*ASSIGNED TASK*:
In the passage on the S2 meteorite, how much bigger is S2 than the impactor that killed the dinosaurs?

*READING PASSAGE*:
■ ■ ■

There is probably no better example of the destructive power of space rocks upon our planet than the asteroid that killed the dinosaurs along with three-quarters of Earth’s plant and animal species around 66 million years ago.
Now, scientists have discovered that an even earlier and more massive space rock may have struck Earth — yet this one seems to have benefitted life rather than doom it. The impact occurred around 3.3 billion years ago, during the infancy of the solar system when asteroid strikes were far more common.
The meteorite, designated S2, is about 200 times bigger than the dinosaur-killing impactor named Chicxulub. S2 hit Earth when only simple, single-celled life existed on our planet — and the devastation caused by the impact, which occurred off the coast of Cape Cod, may have actually helped these simple life forms thrive, triggering a population explosion in bacteria and archaea.
“We think of impact events as being disastrous for life,” team leader and Harvard geologist Nadja Drabon said in a statement. “But what this study is highlighting is that these impacts would have had benefits to life, especially early on, and these impacts might have actually allowed life to flourish.”

■ ■ ■

*SUPPLIED DATA*:

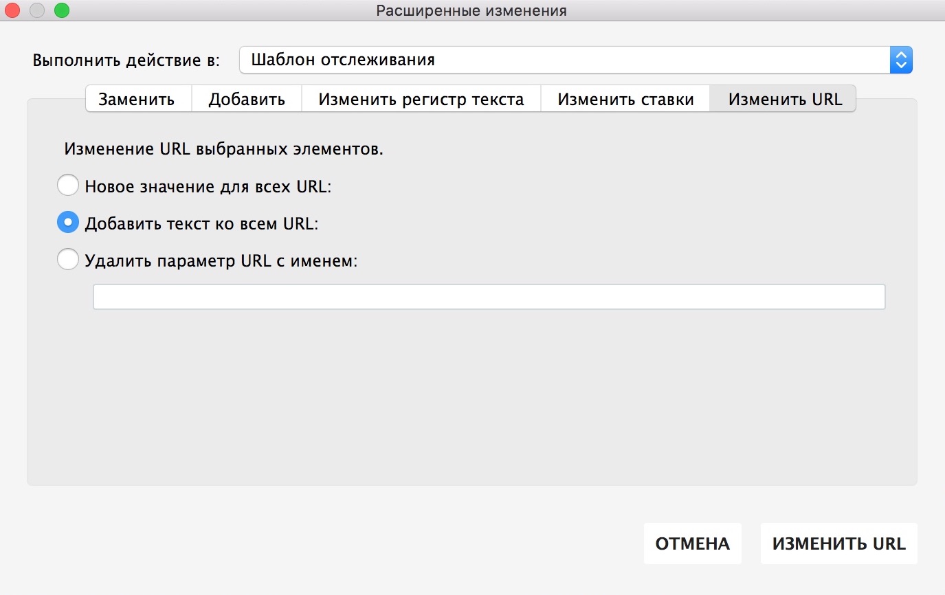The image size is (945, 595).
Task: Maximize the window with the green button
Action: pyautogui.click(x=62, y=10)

■ ■ ■

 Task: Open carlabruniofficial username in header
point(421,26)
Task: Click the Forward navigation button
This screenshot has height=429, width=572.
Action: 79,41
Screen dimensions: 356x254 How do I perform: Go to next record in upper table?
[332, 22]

■ ■ ■

*SOLUTION TO THIS EXERCISE*:
About 200 times bigger.